Extract every line from the records below that contains the word "computer".

= Beginning of Section =

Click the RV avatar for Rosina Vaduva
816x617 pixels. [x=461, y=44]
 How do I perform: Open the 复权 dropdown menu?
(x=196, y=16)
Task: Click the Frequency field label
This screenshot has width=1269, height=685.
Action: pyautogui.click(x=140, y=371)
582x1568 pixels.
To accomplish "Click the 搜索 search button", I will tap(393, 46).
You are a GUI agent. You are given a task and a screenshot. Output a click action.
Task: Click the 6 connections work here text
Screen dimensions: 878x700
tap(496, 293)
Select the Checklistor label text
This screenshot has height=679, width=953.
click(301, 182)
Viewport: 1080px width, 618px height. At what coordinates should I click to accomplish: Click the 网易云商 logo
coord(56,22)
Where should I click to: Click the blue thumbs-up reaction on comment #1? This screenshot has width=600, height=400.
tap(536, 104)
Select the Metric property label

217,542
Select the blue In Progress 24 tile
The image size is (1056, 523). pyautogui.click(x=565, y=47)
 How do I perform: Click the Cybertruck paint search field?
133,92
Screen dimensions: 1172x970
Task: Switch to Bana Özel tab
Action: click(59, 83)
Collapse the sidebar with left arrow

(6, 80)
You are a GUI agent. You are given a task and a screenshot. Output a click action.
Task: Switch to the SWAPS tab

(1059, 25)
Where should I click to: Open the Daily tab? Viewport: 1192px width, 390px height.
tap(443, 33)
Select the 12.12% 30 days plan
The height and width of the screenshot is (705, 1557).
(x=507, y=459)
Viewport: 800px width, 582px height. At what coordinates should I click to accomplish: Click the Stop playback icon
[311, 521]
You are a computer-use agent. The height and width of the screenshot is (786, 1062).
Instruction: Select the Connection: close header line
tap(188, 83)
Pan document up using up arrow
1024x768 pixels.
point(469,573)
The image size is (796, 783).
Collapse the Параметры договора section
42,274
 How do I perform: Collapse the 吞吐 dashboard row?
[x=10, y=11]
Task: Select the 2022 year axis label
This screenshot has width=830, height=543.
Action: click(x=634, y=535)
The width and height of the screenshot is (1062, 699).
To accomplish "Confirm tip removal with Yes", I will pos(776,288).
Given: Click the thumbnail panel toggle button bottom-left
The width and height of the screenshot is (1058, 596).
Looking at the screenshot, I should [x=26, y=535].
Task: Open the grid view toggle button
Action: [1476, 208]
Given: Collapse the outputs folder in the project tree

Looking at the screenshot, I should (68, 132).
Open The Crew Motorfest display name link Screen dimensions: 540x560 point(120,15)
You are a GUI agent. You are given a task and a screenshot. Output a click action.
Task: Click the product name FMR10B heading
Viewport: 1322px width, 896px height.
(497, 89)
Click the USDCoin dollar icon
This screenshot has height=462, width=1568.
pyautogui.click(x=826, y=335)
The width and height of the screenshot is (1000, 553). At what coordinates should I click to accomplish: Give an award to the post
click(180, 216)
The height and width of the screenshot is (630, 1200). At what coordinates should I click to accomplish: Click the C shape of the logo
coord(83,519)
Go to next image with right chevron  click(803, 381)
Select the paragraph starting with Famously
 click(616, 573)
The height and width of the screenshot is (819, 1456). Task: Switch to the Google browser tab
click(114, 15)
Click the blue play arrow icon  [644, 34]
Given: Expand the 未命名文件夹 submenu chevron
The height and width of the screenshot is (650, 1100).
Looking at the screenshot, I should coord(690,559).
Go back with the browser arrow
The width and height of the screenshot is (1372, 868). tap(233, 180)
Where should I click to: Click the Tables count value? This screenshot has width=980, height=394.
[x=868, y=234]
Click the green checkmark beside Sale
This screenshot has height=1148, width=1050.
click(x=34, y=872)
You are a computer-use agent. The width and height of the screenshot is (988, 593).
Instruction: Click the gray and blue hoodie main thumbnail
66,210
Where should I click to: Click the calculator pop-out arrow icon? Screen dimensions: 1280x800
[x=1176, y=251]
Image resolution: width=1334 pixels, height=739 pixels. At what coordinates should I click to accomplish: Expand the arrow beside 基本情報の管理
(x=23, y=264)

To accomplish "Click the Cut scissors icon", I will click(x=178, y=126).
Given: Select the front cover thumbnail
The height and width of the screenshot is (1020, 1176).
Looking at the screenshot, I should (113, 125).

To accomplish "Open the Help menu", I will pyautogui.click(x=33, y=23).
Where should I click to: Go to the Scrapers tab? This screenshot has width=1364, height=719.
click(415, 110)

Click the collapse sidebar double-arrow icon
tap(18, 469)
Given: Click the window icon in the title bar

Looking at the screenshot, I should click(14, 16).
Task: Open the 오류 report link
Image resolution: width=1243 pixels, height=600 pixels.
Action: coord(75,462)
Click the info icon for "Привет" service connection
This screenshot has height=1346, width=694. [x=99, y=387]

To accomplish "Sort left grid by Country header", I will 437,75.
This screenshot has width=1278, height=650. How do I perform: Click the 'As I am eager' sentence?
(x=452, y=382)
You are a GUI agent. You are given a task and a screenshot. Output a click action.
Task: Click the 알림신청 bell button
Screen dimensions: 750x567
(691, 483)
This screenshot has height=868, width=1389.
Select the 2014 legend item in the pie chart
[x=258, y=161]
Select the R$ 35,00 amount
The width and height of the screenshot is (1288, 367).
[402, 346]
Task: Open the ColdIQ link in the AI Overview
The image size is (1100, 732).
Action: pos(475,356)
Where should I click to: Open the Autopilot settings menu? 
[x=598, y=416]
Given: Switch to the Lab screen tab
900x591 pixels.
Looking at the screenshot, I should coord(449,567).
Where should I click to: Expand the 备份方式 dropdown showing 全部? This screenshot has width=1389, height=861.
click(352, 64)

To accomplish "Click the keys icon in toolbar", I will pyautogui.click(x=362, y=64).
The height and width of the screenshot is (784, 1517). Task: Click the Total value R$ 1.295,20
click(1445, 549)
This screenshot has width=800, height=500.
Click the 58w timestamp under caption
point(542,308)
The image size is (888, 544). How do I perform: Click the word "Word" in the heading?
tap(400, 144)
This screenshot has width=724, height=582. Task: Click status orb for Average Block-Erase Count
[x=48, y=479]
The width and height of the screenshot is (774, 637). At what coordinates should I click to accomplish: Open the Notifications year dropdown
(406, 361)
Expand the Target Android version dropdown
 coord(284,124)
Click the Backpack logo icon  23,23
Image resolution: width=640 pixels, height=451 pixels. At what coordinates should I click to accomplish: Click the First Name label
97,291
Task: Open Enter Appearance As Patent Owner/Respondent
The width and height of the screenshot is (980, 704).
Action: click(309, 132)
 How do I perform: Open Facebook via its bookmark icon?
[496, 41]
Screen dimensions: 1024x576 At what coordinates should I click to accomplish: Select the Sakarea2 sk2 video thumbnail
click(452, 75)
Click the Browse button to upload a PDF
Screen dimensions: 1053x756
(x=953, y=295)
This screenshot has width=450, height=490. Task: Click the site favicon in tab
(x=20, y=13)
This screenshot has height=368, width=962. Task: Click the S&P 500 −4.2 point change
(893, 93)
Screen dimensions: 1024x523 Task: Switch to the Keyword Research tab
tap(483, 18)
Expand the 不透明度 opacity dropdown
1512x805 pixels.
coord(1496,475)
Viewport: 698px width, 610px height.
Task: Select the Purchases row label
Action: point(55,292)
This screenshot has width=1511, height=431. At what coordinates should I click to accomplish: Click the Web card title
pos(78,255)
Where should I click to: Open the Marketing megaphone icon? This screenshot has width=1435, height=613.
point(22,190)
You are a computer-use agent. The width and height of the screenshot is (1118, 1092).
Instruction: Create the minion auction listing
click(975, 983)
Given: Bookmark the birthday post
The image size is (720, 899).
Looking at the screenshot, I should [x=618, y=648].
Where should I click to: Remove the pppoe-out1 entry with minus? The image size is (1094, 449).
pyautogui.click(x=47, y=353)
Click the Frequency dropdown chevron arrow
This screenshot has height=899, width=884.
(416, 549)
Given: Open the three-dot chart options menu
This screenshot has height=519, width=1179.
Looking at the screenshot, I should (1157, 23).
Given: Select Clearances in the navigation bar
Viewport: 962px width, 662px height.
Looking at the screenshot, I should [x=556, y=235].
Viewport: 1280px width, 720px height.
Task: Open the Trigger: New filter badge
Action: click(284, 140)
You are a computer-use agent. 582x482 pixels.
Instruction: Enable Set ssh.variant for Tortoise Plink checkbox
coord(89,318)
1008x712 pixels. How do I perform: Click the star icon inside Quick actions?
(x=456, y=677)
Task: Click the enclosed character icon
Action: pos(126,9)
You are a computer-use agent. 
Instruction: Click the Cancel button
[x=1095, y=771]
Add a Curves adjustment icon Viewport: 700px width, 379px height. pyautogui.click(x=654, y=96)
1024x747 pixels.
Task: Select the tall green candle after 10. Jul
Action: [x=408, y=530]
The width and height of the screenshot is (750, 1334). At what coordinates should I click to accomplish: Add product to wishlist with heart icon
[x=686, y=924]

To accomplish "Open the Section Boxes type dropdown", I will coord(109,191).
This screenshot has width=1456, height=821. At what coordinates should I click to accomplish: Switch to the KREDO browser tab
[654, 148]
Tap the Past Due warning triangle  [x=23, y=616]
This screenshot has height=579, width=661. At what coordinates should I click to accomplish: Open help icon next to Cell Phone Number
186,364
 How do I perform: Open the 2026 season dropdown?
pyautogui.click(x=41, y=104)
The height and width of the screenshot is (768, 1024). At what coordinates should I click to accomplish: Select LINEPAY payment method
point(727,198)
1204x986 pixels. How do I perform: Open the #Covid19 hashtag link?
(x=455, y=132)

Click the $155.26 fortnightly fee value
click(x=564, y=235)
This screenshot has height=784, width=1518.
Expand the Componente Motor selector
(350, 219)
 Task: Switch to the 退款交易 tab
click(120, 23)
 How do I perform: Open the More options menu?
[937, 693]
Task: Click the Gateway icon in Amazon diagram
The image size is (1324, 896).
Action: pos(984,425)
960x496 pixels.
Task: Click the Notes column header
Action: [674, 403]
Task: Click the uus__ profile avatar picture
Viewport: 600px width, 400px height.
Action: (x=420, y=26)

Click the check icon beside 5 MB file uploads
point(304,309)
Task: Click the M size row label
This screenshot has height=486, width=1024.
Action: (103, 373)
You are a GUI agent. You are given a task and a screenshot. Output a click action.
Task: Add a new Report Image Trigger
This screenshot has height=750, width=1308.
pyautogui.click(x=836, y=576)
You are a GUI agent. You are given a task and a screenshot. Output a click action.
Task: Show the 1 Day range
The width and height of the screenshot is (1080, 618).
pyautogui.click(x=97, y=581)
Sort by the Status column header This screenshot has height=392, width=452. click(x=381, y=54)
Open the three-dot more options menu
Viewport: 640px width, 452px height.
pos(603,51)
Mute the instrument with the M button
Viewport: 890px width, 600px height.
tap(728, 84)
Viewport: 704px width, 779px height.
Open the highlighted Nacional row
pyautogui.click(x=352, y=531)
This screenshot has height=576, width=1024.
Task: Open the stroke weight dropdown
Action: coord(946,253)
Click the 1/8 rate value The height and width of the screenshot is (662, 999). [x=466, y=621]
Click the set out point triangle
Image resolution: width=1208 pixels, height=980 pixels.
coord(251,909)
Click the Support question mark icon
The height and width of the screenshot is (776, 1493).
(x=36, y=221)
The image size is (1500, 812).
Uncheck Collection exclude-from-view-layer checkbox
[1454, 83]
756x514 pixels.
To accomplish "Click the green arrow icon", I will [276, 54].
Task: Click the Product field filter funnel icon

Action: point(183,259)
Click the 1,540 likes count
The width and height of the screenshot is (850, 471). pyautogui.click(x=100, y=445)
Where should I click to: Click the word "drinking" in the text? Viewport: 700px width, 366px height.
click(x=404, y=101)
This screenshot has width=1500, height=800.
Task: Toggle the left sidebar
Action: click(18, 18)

= End of Section =

_Answer for this exercise_.
You are a computer-use agent. The height and width of the screenshot is (786, 1062).
You are a computer-use agent. The width and height of the screenshot is (988, 593).
You are a computer-use agent. The width and height of the screenshot is (1118, 1092).
You are a computer-use agent. 582x482 pixels.
You are a computer-use agent. 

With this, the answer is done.